Blogging the Burma cyclone

----> Mong Palatino at Global Voices has a round up of early blog commentary relating to the cyclone. Palatino provides historical perspective noting, "It was the world’s deadliest storm in ten years. In 1999 a cyclone in South Asia killed more than 10,000 people."

----> Jeg of Art of Patience Free Burma is intensively blogging the devastation wrought by the cyclone, recovery efforts, and the response of the Burmese community overseas.

Jeg blogs that a fire has broken out at the notorious Insein prision, leaving 36 dead and 70 injured.

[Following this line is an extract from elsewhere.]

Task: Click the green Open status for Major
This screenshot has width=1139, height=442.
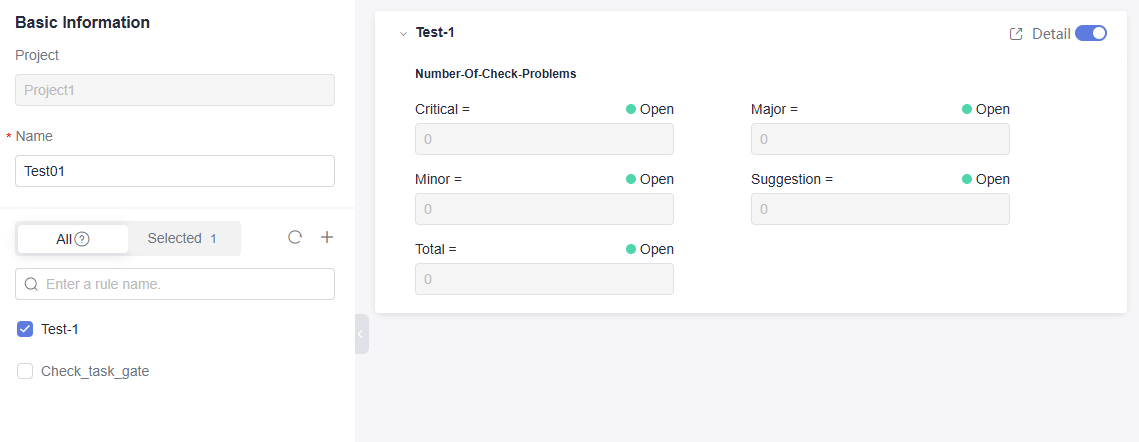Action: (986, 109)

----> Rick at Ten Percent blogs: "The people need immediate help and from a junta that views many of them as enemies, the state authorities might use this as a means to further ravage opposition. But there may also be opportunities for the democracy movement . . . ." And he asks: "Also will reconstruction take advantage of this shock and impose further corrupt commercial ventures for the Generals and outside corporations gain. . .?"

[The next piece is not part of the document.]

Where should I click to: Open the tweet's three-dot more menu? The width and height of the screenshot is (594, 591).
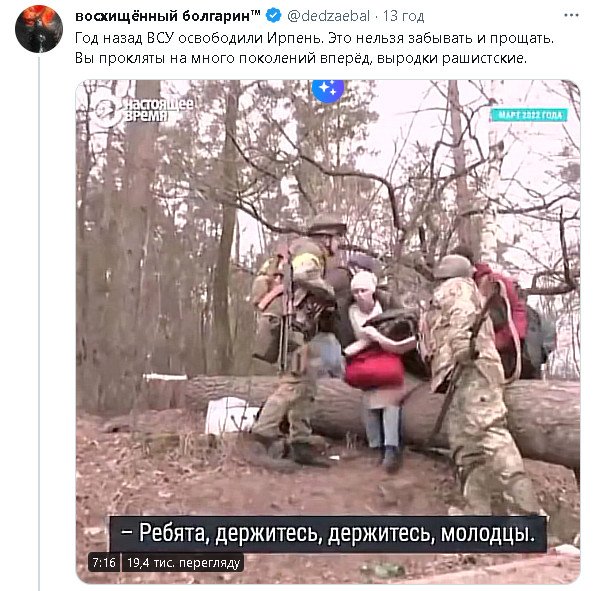[571, 16]
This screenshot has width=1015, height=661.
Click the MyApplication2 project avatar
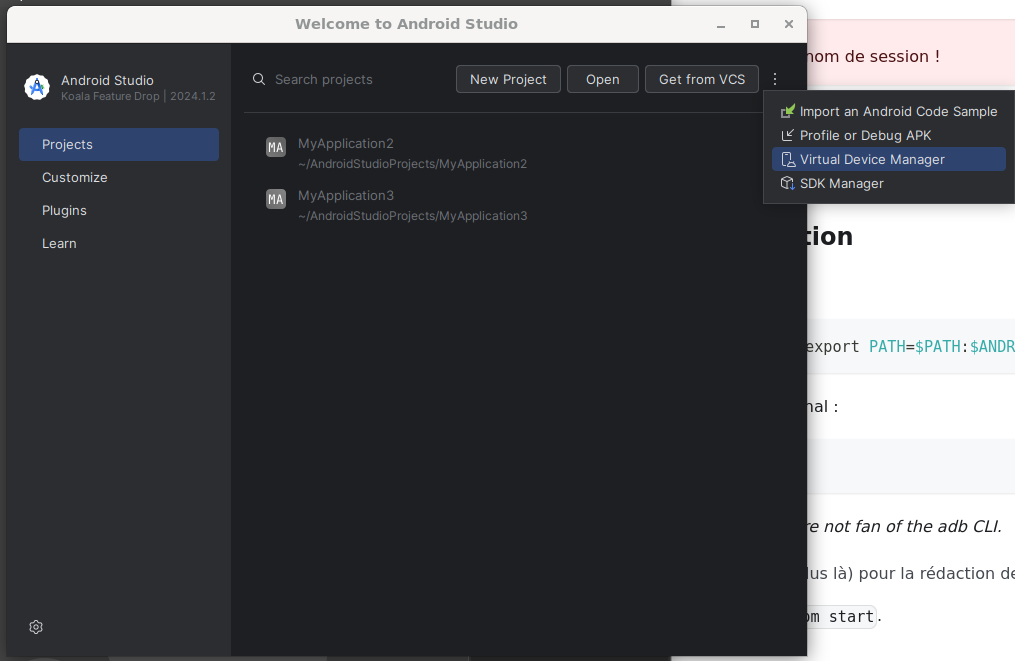click(x=275, y=147)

----> Bangkok Pundit quotes from a Bangkok Post story highlighting immediate food price hikes in the wake of the cyclone:
The fertile, low-lying Irrawaddy Division is also the chief rice growing area. Damage to the Irrawaddy's irrigation systems and crops was still unreported by state television, which is tightly monitored in this military-run country.

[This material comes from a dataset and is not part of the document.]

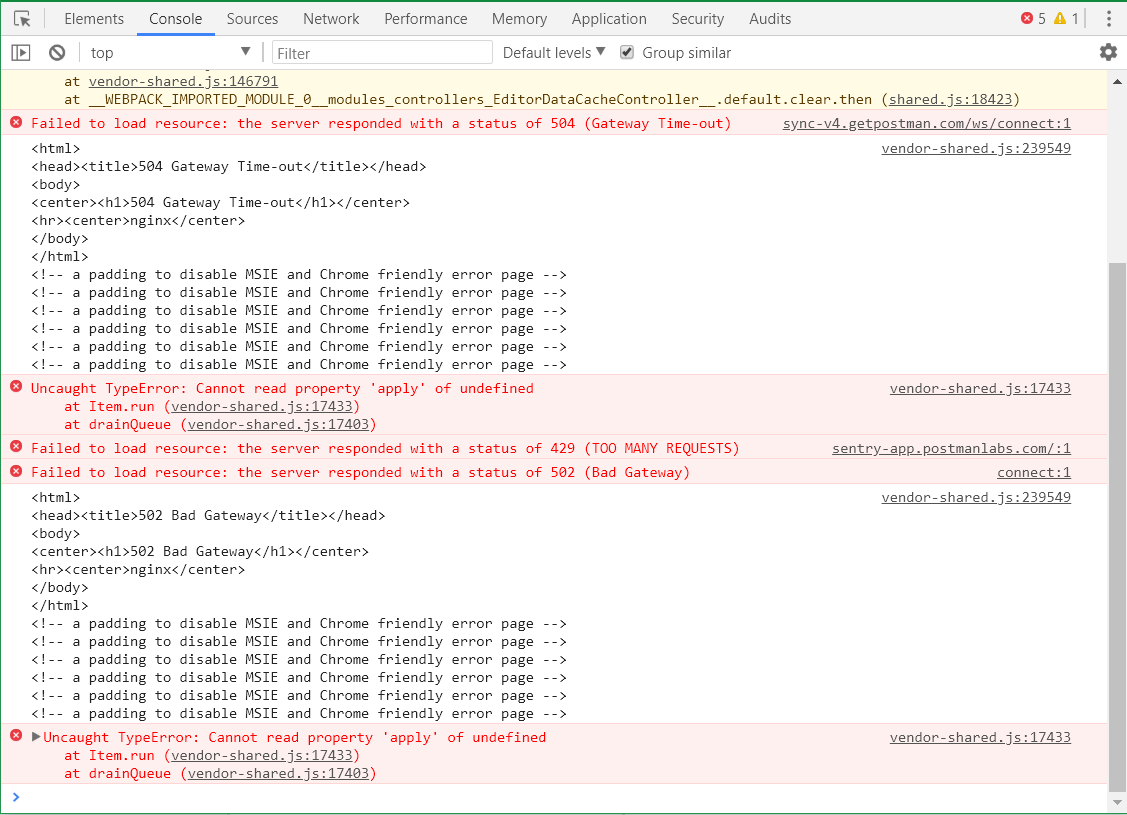Open the Default levels dropdown

[x=554, y=52]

"The rice was high. This will certainly effect the rice crop negatively," said a western diplomat.

Observers in Rangoon said it could take weeks for the government to restore electricity in Rangoon, given the number of poles that had been toppled.

Prices on petrol, bottled water, and food had already jumped drastically in Rangoon by Monday.

A bottle of water was selling for 1,000 kyat, compared with 350 kyats last week, while the minimum bus fare had jumped from 50 kyats to 500 kyats in the city, a Rangoon resident said.

Last week's blackmarket rate for the kyat was 1,120 to the dollar.